The stretch from the line with "[عکس رهبر برای" through the line with "آشپزی (54, 61)" in the records below: write it out exactly, and nothing else.

(Stored items from a collection)
+---+

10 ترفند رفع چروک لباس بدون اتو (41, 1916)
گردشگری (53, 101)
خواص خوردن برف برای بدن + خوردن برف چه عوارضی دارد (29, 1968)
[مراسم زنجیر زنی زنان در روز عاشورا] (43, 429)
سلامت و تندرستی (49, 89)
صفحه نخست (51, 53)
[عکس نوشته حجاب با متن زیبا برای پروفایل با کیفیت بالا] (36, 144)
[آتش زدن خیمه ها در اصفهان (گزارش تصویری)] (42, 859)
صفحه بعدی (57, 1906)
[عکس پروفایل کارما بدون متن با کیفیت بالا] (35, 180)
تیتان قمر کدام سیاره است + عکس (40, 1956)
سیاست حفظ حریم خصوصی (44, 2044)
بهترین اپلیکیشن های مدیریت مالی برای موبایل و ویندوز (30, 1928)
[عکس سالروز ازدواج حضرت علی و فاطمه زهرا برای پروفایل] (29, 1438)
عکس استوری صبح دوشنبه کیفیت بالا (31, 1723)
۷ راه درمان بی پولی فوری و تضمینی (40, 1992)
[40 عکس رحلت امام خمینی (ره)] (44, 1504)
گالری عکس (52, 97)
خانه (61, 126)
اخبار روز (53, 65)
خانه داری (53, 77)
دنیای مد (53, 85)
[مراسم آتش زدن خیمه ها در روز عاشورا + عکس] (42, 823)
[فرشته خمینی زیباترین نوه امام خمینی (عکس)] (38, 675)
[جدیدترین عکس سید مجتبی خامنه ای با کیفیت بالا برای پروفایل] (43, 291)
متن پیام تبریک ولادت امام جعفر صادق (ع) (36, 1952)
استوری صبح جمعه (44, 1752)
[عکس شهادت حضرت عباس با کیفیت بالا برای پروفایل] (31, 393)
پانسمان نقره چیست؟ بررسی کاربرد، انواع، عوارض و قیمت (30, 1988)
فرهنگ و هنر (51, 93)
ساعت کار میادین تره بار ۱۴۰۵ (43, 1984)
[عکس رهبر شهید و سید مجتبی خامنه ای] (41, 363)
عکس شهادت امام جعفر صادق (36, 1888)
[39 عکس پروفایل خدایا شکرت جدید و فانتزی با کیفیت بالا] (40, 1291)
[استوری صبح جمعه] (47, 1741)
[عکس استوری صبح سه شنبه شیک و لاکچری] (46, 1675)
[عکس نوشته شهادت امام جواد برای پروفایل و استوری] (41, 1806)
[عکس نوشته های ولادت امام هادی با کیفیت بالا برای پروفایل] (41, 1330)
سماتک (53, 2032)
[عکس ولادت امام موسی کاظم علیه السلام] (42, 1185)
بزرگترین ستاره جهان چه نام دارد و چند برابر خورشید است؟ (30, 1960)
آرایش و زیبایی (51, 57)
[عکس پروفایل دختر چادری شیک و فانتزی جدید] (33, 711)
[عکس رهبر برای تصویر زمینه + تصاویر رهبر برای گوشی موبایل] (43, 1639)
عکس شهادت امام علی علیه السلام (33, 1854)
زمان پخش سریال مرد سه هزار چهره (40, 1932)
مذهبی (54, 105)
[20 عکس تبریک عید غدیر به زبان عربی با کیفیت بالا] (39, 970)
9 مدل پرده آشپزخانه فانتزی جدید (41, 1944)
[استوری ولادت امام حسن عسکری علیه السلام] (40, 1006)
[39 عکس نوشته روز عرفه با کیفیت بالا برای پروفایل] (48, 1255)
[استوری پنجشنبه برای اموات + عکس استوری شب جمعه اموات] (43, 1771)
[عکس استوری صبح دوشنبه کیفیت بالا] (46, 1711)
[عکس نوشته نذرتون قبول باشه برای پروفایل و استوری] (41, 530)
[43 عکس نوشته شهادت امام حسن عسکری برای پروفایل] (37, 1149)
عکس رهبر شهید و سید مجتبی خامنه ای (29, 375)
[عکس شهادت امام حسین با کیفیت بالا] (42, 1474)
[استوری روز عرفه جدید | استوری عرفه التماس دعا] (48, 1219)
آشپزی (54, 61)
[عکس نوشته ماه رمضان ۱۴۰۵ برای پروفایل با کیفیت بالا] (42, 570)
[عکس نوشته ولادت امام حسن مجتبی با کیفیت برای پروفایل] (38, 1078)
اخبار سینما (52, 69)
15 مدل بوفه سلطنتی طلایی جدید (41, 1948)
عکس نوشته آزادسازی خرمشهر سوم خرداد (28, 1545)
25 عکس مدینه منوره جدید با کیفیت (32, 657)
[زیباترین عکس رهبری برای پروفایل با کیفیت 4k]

+---+

[ANSWER BOX]
[عکس رهبر برای تصویر زمینه + تصاویر رهبر برای گوشی موبایل] (43, 1639)
عکس شهادت امام علی علیه السلام (33, 1854)
زمان پخش سریال مرد سه هزار چهره (40, 1932)
مذهبی (54, 105)
[20 عکس تبریک عید غدیر به زبان عربی با کیفیت بالا] (39, 970)
9 مدل پرده آشپزخانه فانتزی جدید (41, 1944)
[استوری ولادت امام حسن عسکری علیه السلام] (40, 1006)
[39 عکس نوشته روز عرفه با کیفیت بالا برای پروفایل] (48, 1255)
[استوری پنجشنبه برای اموات + عکس استوری شب جمعه اموات] (43, 1771)
[عکس استوری صبح دوشنبه کیفیت بالا] (46, 1711)
[عکس نوشته نذرتون قبول باشه برای پروفایل و استوری] (41, 530)
[43 عکس نوشته شهادت امام حسن عسکری برای پروفایل] (37, 1149)
عکس رهبر شهید و سید مجتبی خامنه ای (29, 375)
[عکس شهادت امام حسین با کیفیت بالا] (42, 1474)
[استوری روز عرفه جدید | استوری عرفه التماس دعا] (48, 1219)
آشپزی (54, 61)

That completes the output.